僕は大学時代に好きだった奈緒の顔が浮かんだ。


彼女とは研究室が一緒で、よく一緒に実験をした仲だ。


しかし、社会人になってからはブラック企業で僕は疲弊してしまい、連絡する間も無く、いつからか疎遠になっていた。


奈緒に連絡してみよう。


僕はスマホに入っているLINEアプリを起動させて奈緒を探した。


かなり下の方までスクロールしてようやく奈緒を見つけた。


「久しぶり!元気してる?」


僕は特に気が利いたことも言えないのでシンプルなメッセージにした。


送信する前にウンコロガシに返信の来る確率を上げるようにお願いした。


つくづく自分はチキンな奴だと改めて思った。


すると、数分もしないうちに「超久しぶり!元気だよ!そっちはどう?」と返信が来た。


僕は嬉しくなって奈緒とのLINEのやりとりを楽しんだ。


しかし、奈緒とのやりとりの途中でショックな事実が発覚した。


奈緒は既に結婚をしていたのだ。


しかも、その相手は研究室時代に僕のことを馬鹿にしていた清水先輩だった。


奈緒は今は清水奈緒なんだ。

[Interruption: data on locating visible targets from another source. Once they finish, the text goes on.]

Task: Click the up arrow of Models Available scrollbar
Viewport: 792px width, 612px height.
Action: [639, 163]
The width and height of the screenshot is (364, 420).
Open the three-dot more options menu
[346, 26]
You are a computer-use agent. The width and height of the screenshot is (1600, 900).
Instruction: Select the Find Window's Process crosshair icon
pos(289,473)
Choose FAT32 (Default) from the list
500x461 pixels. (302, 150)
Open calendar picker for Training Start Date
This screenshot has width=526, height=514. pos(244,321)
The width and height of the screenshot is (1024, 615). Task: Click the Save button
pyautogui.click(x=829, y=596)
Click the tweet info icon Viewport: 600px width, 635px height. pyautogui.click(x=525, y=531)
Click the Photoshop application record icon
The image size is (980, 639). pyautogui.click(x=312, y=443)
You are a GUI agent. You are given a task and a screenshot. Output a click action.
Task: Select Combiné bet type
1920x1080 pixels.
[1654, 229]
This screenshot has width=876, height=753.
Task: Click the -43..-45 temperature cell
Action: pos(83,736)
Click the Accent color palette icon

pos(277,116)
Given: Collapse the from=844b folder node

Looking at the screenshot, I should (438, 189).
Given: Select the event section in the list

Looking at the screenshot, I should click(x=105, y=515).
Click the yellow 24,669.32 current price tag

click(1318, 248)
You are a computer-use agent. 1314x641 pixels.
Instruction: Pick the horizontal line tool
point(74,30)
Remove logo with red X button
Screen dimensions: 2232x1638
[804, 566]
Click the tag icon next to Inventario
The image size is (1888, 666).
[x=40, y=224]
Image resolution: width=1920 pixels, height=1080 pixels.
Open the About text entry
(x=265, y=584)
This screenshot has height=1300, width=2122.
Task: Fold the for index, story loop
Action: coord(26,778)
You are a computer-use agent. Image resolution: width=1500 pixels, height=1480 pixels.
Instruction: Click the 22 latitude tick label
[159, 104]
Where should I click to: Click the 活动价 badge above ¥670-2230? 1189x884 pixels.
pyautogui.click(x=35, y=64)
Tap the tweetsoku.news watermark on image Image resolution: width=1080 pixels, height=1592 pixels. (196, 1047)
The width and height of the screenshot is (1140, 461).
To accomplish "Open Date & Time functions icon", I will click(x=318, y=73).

僕は凄く凹んだ。


清水先輩は大手の自動車メーカーに就職し、バリバリ活躍しているようだった。


僕とは大違いだ。


彼は研究も地道にやるタイプではなかった。


教授や准教授に気に入られ、上手いことやって修士論文を完成させたくちだ。


そんな奴が勝ち組なんて僕は許せなかった。


地道に実験した僕よりも彼の方が良い人生を歩んでいる。


しかも、あの大好きだった奈緒と結婚している。


僕はイラッとしてスマホを壁に投げつけた。